Transportation Security Administration employees at Ronald Reagan Washington National Airport (DCA) have established a free food and toiletries pantry to assist employees in the airport community who have been laid off or seen their work hours and paychecks reduced due to the significant decrease in travelers as a result of the pandemic.

“It’s a one-stop shop for airport employees who are in need,” said Shanita Wylie, a TSA program analyst who assisted the TSA’s employee morale group at DCA coordinate the opening of the pantry. “Just over a year ago federal employees were furloughed and were provided so much support by the entire airport community and now we are here continuing the trend of support and showing them our appreciation.”

“The Pantry,” as it is known, is stocked with food and toiletries. Individuals are asked to bring their own shopping bag to the office where The Pantry is located. The Pantry doorway has a table where individuals approach. They are provided with a shopping list of goods available and they can mark it with which items they would like. Then an off-duty TSA employee will take the list and fill the shopping bag with items on the “shopper’s” list. Items include cereal, evaporated milk, soup, pasta, pasta sauce, Ramen noodles, canned meats, macaroni and cheese, toothpaste, soap, laundry detergent, feminine products, diapers, deodorant and many additional items.

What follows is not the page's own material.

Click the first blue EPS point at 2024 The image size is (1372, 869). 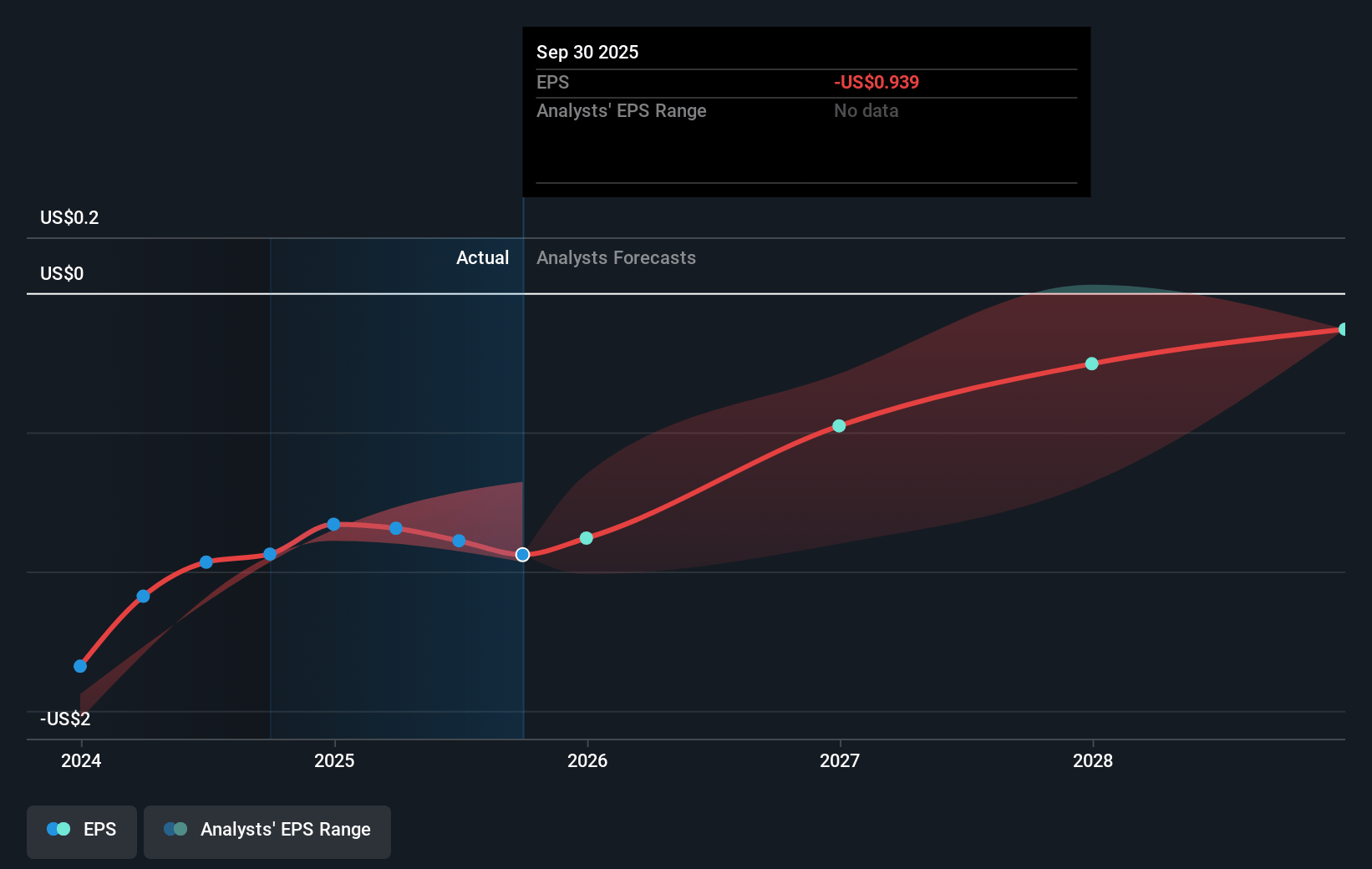pyautogui.click(x=80, y=666)
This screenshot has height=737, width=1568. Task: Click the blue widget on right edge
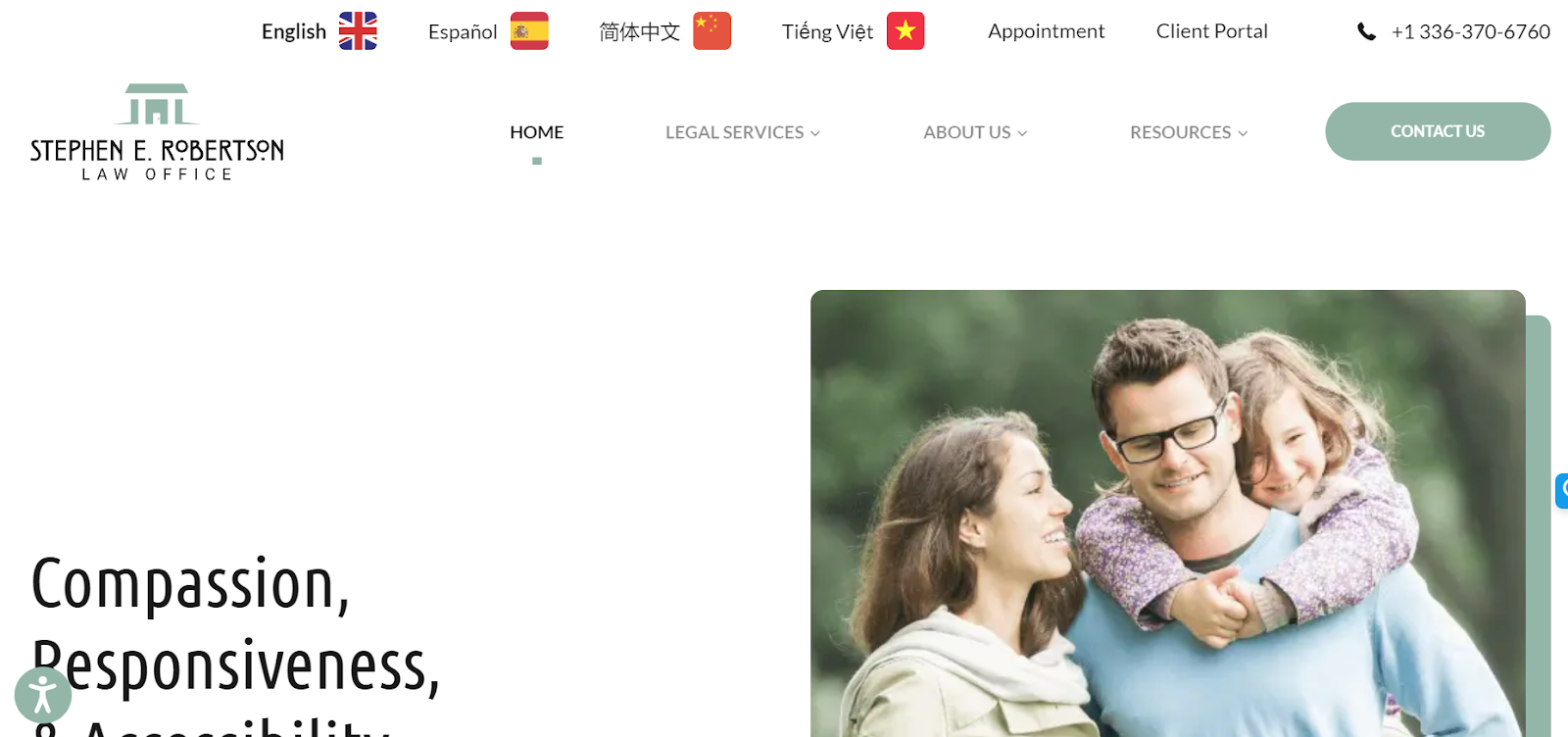(1561, 490)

Some “shoppers” are exchanging items for which they have a surplus at home. “One woman had several cans of carrots that her children did not like, so she dropped them off here and we were able to give her some rice that she wanted. It worked like a swap,” Wylie explained.

TSA officers are donating cash, products and gift cards to keep the pantry stocked. “We’re paying it forward for those who helped us when we were not receiving paychecks,” Wylie said. The difference, however, is that TSA employees eventually were paid for the time they worked. The airport contractors and airline employees who have been laid off or had their work hours reduced will not be paid.

Kavita Harvin has been a TSA officer for 19 months and volunteers to work at The Pantry for two hours before her security shift begins. She has donated items such as beans, rice, canned goods, bottled water and hygiene products. During her shifts she has seen a continual flow of individuals who come pick up what they need and she noted that one-can meals and dried beans are popular food items.

“We have a lot of food here, but the paper towels, toilet paper and toiletries are what is often hard to find in stores,” said TSA officer Briana Battle. So when her family recently went shopping, she picked up extra paper towels and Tide laundry pods to contribute to The Pantry. “I was a new employee during the government shutdown and saw first-hand how the airport community helped TSA officers” who were not receiving their paychecks during the furlough, which is why she has volunteered her time to staff The Pantry and donate goods.

During the government shutdown, “my husband was the only one who was bringing in a paycheck for our family of four,” recalls Tara Simmons, a 12-year TSA veteran. “This is a good opportunity for me to show my gratitude for when my family was impacted by what was happening.” She observed that the most popular items at The Pantry include deodorant, toilet paper and diapers more so than food items. “Airport workers are essential and they can’t get to the stores right away when they restock shelves” and she sees TSA as being able to help fill that void.

 

The Food Pantry opened on Friday, April 24 and is open weekdays for a few hours each day. The Metropolitan Washington Airports Authority provides the space for the pantry in Terminal A across the hall from TSA’s Lost and Found Office.